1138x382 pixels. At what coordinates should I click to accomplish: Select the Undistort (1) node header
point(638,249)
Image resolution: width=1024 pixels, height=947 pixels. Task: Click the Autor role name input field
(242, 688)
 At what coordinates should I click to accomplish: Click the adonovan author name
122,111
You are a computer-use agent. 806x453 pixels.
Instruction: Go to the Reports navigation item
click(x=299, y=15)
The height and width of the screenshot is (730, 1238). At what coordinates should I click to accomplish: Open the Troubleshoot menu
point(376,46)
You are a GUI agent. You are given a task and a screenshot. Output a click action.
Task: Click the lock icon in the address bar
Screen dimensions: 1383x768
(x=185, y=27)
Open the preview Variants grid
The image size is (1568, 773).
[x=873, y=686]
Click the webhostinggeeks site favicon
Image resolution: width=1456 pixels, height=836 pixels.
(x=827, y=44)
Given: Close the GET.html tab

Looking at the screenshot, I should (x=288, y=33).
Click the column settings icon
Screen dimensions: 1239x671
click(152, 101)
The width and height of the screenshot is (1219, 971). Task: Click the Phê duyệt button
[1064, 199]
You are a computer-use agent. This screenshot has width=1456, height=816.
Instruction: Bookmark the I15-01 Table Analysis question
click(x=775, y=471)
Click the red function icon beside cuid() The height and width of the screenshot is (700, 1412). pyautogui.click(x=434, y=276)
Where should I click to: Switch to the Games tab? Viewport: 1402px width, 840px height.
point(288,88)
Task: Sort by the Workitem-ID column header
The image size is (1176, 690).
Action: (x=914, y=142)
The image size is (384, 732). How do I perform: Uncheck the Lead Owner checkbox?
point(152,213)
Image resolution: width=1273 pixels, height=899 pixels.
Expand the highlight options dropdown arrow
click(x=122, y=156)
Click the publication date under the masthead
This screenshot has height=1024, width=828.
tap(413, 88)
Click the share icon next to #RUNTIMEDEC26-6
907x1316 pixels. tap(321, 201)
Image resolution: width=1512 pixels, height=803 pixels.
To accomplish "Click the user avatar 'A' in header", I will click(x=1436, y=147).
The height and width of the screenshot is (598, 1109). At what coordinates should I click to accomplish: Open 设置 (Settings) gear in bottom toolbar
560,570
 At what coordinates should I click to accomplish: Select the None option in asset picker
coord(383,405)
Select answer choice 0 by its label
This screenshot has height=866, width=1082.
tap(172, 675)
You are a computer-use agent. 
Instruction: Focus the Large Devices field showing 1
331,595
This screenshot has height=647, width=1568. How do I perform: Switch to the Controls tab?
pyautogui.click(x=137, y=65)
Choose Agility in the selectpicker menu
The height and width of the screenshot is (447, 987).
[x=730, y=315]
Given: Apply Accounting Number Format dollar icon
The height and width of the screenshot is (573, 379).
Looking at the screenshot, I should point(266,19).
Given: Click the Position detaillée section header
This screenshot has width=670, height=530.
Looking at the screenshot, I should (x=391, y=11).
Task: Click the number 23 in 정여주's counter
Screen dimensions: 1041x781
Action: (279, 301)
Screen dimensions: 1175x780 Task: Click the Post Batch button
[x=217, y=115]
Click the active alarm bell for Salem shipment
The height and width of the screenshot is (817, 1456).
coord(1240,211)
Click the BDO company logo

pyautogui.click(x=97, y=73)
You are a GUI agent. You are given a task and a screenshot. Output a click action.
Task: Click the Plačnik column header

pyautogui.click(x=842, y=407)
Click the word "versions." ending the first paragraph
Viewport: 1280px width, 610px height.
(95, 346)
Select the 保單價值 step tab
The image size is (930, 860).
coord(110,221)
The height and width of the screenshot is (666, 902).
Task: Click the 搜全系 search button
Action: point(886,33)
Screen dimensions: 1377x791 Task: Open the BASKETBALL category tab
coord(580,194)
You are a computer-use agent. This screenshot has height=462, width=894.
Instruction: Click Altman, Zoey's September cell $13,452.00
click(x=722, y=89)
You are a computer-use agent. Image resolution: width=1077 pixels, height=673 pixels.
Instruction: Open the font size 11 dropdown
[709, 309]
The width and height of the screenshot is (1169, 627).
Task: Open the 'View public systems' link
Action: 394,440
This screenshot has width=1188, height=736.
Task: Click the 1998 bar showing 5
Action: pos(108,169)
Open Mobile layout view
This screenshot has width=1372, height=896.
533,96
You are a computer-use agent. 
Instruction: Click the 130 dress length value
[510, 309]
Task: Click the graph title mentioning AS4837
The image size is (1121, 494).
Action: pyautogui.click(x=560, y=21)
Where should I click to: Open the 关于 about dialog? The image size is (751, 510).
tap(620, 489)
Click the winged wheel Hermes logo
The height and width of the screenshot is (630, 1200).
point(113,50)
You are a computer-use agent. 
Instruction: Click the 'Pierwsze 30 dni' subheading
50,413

**PROMPT:** An exact copy of every record is needed.

**ANSWER SPACE:**
1138x382 pixels. At what coordinates should I click to accomplish: Select the Undistort (1) node header
point(638,249)
Image resolution: width=1024 pixels, height=947 pixels. Task: Click the Autor role name input field
(242, 688)
 At what coordinates should I click to accomplish: Click the adonovan author name
122,111
You are a computer-use agent. 806x453 pixels.
Instruction: Go to the Reports navigation item
click(x=299, y=15)
The height and width of the screenshot is (730, 1238). At what coordinates should I click to accomplish: Open the Troubleshoot menu
point(376,46)
You are a GUI agent. You are given a task and a screenshot. Output a click action.
Task: Click the lock icon in the address bar
Screen dimensions: 1383x768
(x=185, y=27)
Open the preview Variants grid
The image size is (1568, 773).
[x=873, y=686]
Click the webhostinggeeks site favicon
Image resolution: width=1456 pixels, height=836 pixels.
(x=827, y=44)
Given: Close the GET.html tab

Looking at the screenshot, I should (x=288, y=33).
Click the column settings icon
Screen dimensions: 1239x671
click(152, 101)
The width and height of the screenshot is (1219, 971). Task: Click the Phê duyệt button
[1064, 199]
You are a computer-use agent. This screenshot has width=1456, height=816.
Instruction: Bookmark the I15-01 Table Analysis question
click(x=775, y=471)
Click the red function icon beside cuid() The height and width of the screenshot is (700, 1412). pyautogui.click(x=434, y=276)
Where should I click to: Switch to the Games tab? Viewport: 1402px width, 840px height.
point(288,88)
Task: Sort by the Workitem-ID column header
The image size is (1176, 690).
Action: (x=914, y=142)
The image size is (384, 732). How do I perform: Uncheck the Lead Owner checkbox?
point(152,213)
Image resolution: width=1273 pixels, height=899 pixels.
Expand the highlight options dropdown arrow
click(x=122, y=156)
Click the publication date under the masthead
This screenshot has height=1024, width=828.
tap(413, 88)
Click the share icon next to #RUNTIMEDEC26-6
907x1316 pixels. tap(321, 201)
Image resolution: width=1512 pixels, height=803 pixels.
To accomplish "Click the user avatar 'A' in header", I will click(x=1436, y=147).
The height and width of the screenshot is (598, 1109). At what coordinates should I click to accomplish: Open 设置 (Settings) gear in bottom toolbar
560,570
 At what coordinates should I click to accomplish: Select the None option in asset picker
coord(383,405)
Select answer choice 0 by its label
This screenshot has height=866, width=1082.
tap(172, 675)
You are a computer-use agent. 
Instruction: Focus the Large Devices field showing 1
331,595
This screenshot has height=647, width=1568. How do I perform: Switch to the Controls tab?
pyautogui.click(x=137, y=65)
Choose Agility in the selectpicker menu
The height and width of the screenshot is (447, 987).
[x=730, y=315]
Given: Apply Accounting Number Format dollar icon
The height and width of the screenshot is (573, 379).
Looking at the screenshot, I should point(266,19).
Given: Click the Position detaillée section header
This screenshot has width=670, height=530.
Looking at the screenshot, I should (x=391, y=11).
Task: Click the number 23 in 정여주's counter
Screen dimensions: 1041x781
Action: (279, 301)
Screen dimensions: 1175x780 Task: Click the Post Batch button
[x=217, y=115]
Click the active alarm bell for Salem shipment
The height and width of the screenshot is (817, 1456).
coord(1240,211)
Click the BDO company logo

pyautogui.click(x=97, y=73)
You are a GUI agent. You are given a task and a screenshot. Output a click action.
Task: Click the Plačnik column header

pyautogui.click(x=842, y=407)
Click the word "versions." ending the first paragraph
Viewport: 1280px width, 610px height.
(95, 346)
Select the 保單價值 step tab
The image size is (930, 860).
coord(110,221)
The height and width of the screenshot is (666, 902).
Task: Click the 搜全系 search button
Action: point(886,33)
Screen dimensions: 1377x791 Task: Open the BASKETBALL category tab
coord(580,194)
You are a computer-use agent. This screenshot has height=462, width=894.
Instruction: Click Altman, Zoey's September cell $13,452.00
click(x=722, y=89)
You are a computer-use agent. Image resolution: width=1077 pixels, height=673 pixels.
Instruction: Open the font size 11 dropdown
[709, 309]
The width and height of the screenshot is (1169, 627).
Task: Open the 'View public systems' link
Action: 394,440
This screenshot has width=1188, height=736.
Task: Click the 1998 bar showing 5
Action: pos(108,169)
Open Mobile layout view
This screenshot has width=1372, height=896.
533,96
You are a computer-use agent. 
Instruction: Click the 130 dress length value
[510, 309]
Task: Click the graph title mentioning AS4837
The image size is (1121, 494).
Action: pyautogui.click(x=560, y=21)
Where should I click to: Open the 关于 about dialog? The image size is (751, 510).
tap(620, 489)
Click the winged wheel Hermes logo
The height and width of the screenshot is (630, 1200).
point(113,50)
You are a computer-use agent. 
Instruction: Click the 'Pierwsze 30 dni' subheading
50,413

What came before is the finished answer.